▶ _Problem description_: Check every line of the entries for the string "resolution" and return the ones that contain it.

▶ _Material for the task_:
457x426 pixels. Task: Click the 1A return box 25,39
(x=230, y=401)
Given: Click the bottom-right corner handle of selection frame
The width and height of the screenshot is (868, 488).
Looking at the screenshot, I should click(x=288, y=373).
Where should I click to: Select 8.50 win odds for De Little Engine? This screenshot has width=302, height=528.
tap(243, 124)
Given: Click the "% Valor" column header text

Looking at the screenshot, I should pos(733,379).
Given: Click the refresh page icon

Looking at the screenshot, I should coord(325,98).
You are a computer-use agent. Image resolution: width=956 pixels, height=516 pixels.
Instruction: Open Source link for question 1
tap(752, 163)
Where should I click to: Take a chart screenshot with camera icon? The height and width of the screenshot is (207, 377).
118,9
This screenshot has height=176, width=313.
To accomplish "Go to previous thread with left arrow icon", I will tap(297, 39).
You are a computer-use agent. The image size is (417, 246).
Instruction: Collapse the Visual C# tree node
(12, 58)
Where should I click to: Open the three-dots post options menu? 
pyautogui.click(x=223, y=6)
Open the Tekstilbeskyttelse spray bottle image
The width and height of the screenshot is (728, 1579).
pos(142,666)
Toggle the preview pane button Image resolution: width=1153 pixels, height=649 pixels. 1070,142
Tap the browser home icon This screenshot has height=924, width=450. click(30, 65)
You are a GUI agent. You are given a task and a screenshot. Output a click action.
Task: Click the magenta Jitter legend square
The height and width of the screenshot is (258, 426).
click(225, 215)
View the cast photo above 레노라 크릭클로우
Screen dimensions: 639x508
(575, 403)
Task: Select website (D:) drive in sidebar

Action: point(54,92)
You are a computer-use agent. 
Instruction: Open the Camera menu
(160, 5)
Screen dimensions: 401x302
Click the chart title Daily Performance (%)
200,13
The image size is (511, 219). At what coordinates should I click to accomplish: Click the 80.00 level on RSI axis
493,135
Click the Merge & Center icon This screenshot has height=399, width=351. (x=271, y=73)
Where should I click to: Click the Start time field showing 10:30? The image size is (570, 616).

▶ _Final answer_:
You are a computer-use agent. Image resolution: width=956 pixels, height=516 pixels.
Toggle the preview pane button Image resolution: width=1153 pixels, height=649 pixels. 1070,142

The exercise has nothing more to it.